3.27.2009

the road to engaruka







[Transposed from the journal I kept while in Africa]

I board Peace Kiazi, which translates to Peace Potato, bound for Engaruka. A turn north takes us onto a washboard road. The seat vibrates me like an expensive salon chair would in the States. Soon, the Maasai and giraffes are as common as street lights and stop signs on my daily drive to work. Two chickens in a closed cardboard box cluck on a rack above my head.

Across from me, a man's decorated earlobes hang inches from his shoulders. He's beautiful. At our stop in Selela - the one stop on the two-hour trip from Mto Wa Mbu - children reach toward my window, then turn their palms up. I'm not sure if they are begging or saying hello. I reach for a young girl's hand. She jumps to touch mine and squeals when our hands brush. Bags, bananas and more pass through the bus windows from one pair of hands to the next.

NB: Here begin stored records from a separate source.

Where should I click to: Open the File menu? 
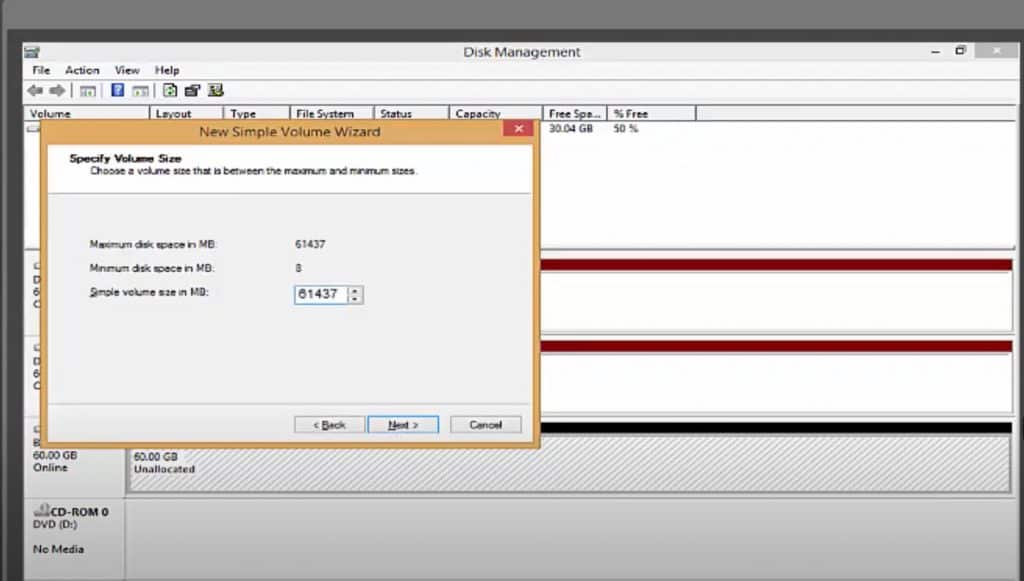click(x=41, y=71)
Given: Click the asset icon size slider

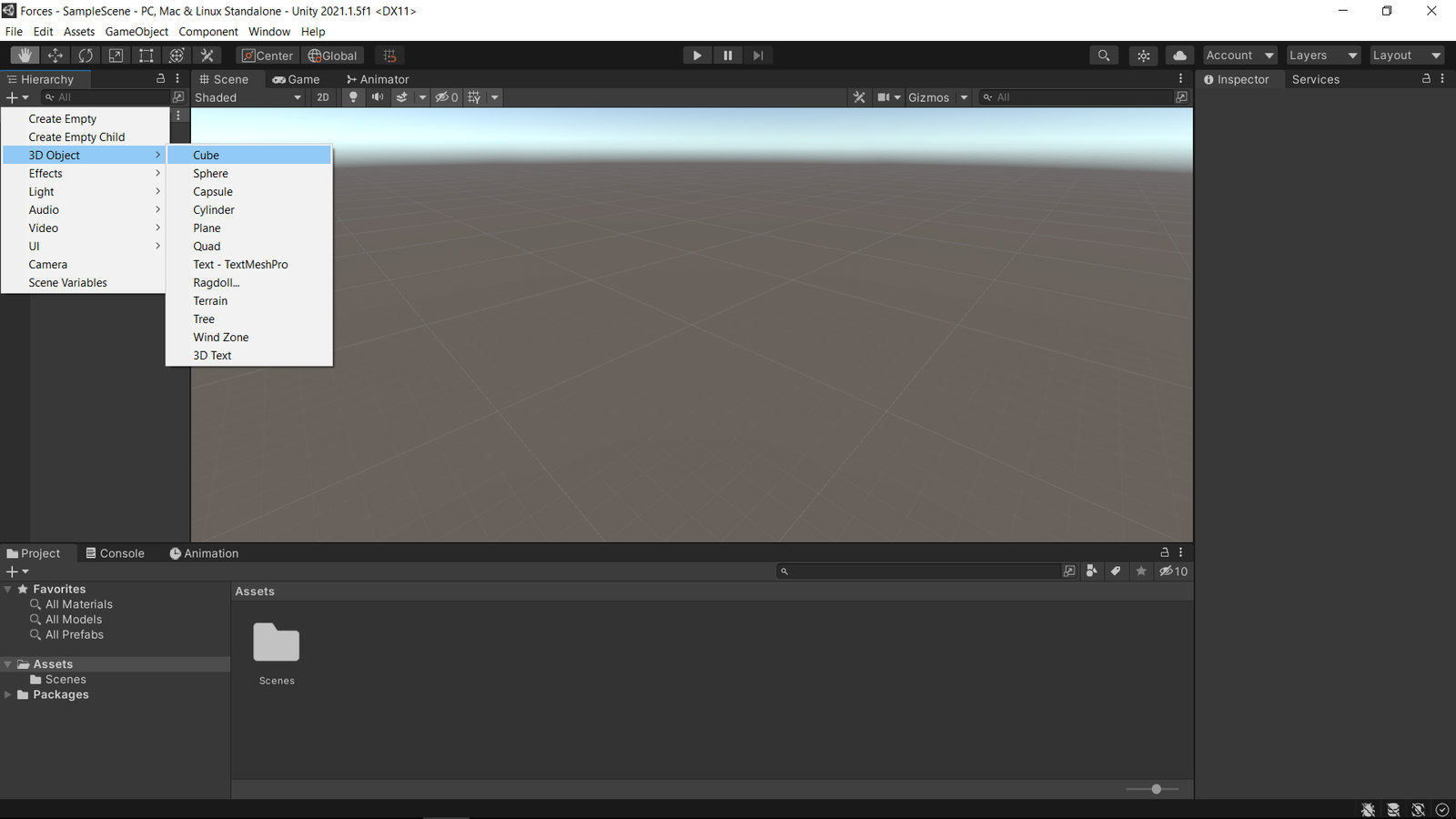Looking at the screenshot, I should [x=1156, y=789].
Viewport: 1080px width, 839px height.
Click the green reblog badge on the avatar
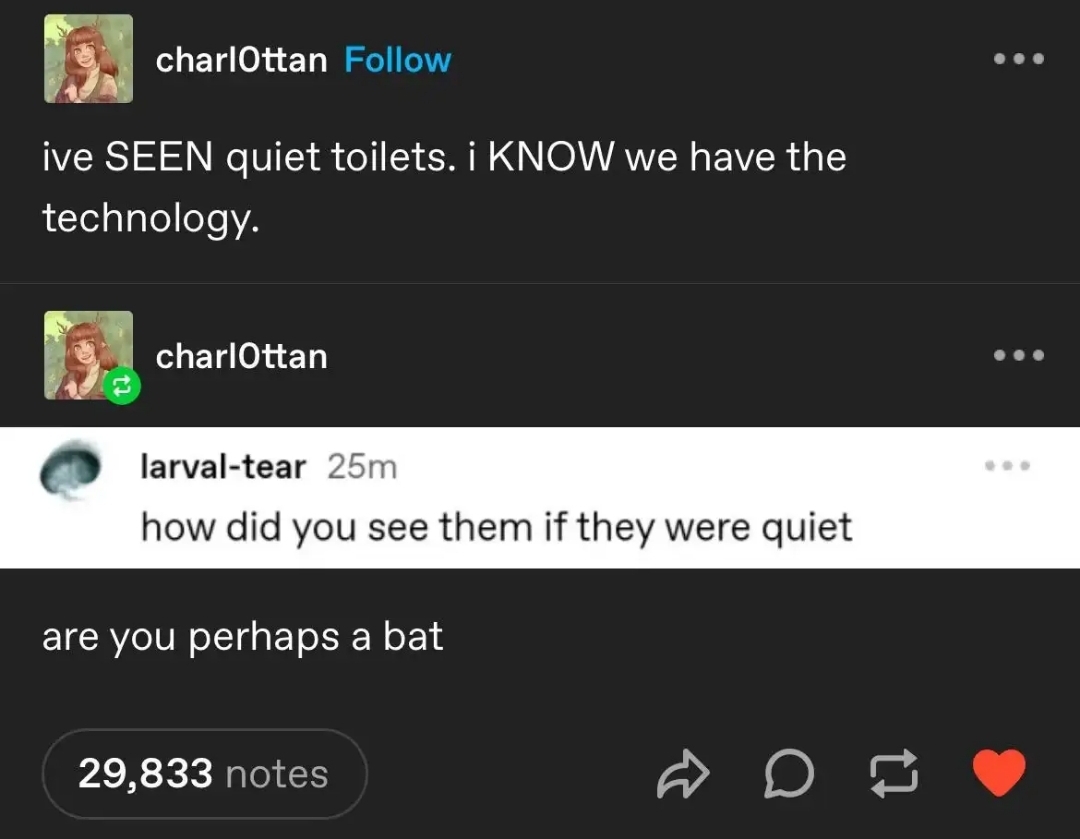point(122,386)
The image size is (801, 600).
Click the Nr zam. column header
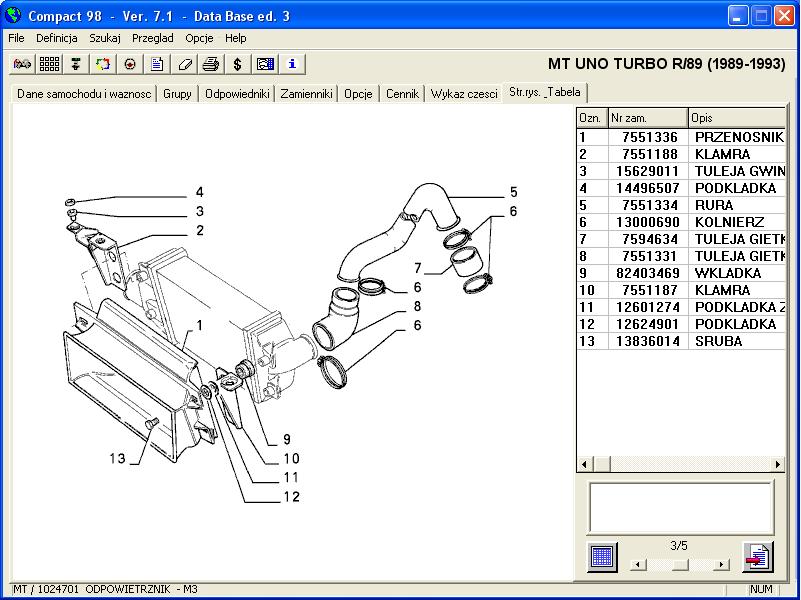pos(648,118)
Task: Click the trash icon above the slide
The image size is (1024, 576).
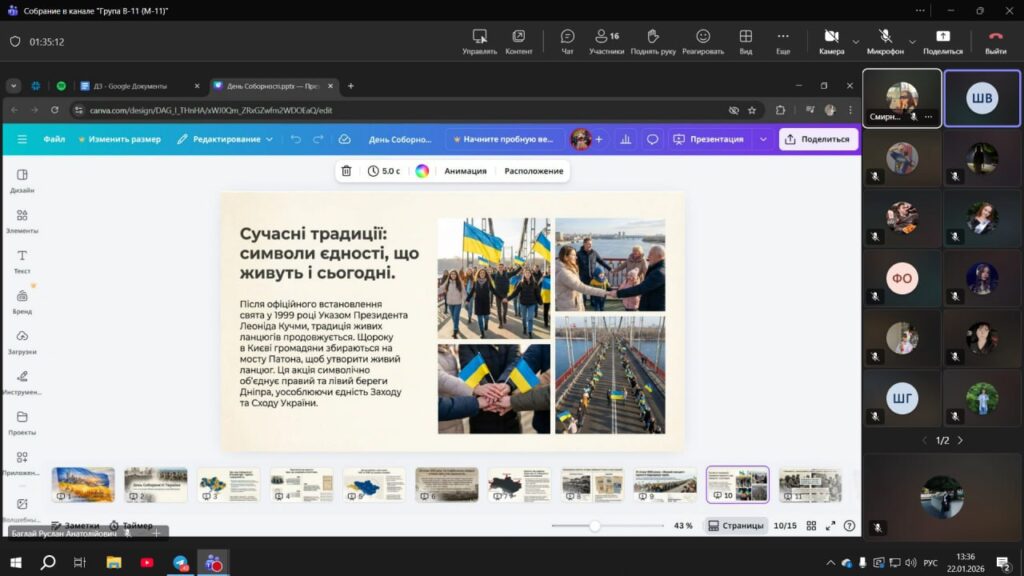Action: click(x=346, y=171)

Entering Engaruka I pay an entrance fee of 5000 shillings (about $4). It's mzungu (White) price, for which I receive a receipt. Some leave the bus. Others board. We ride to the last stop. I sit inside the pages of National Geographic magazine. Covered Muslims, Maasai warriors and other indigenous faces with dark eyes stare at me. Huts with thatched roofs and mud and stick walls blanket the landscape. I remind myself to inhale and exhale. I don't think I've ever been this far from home.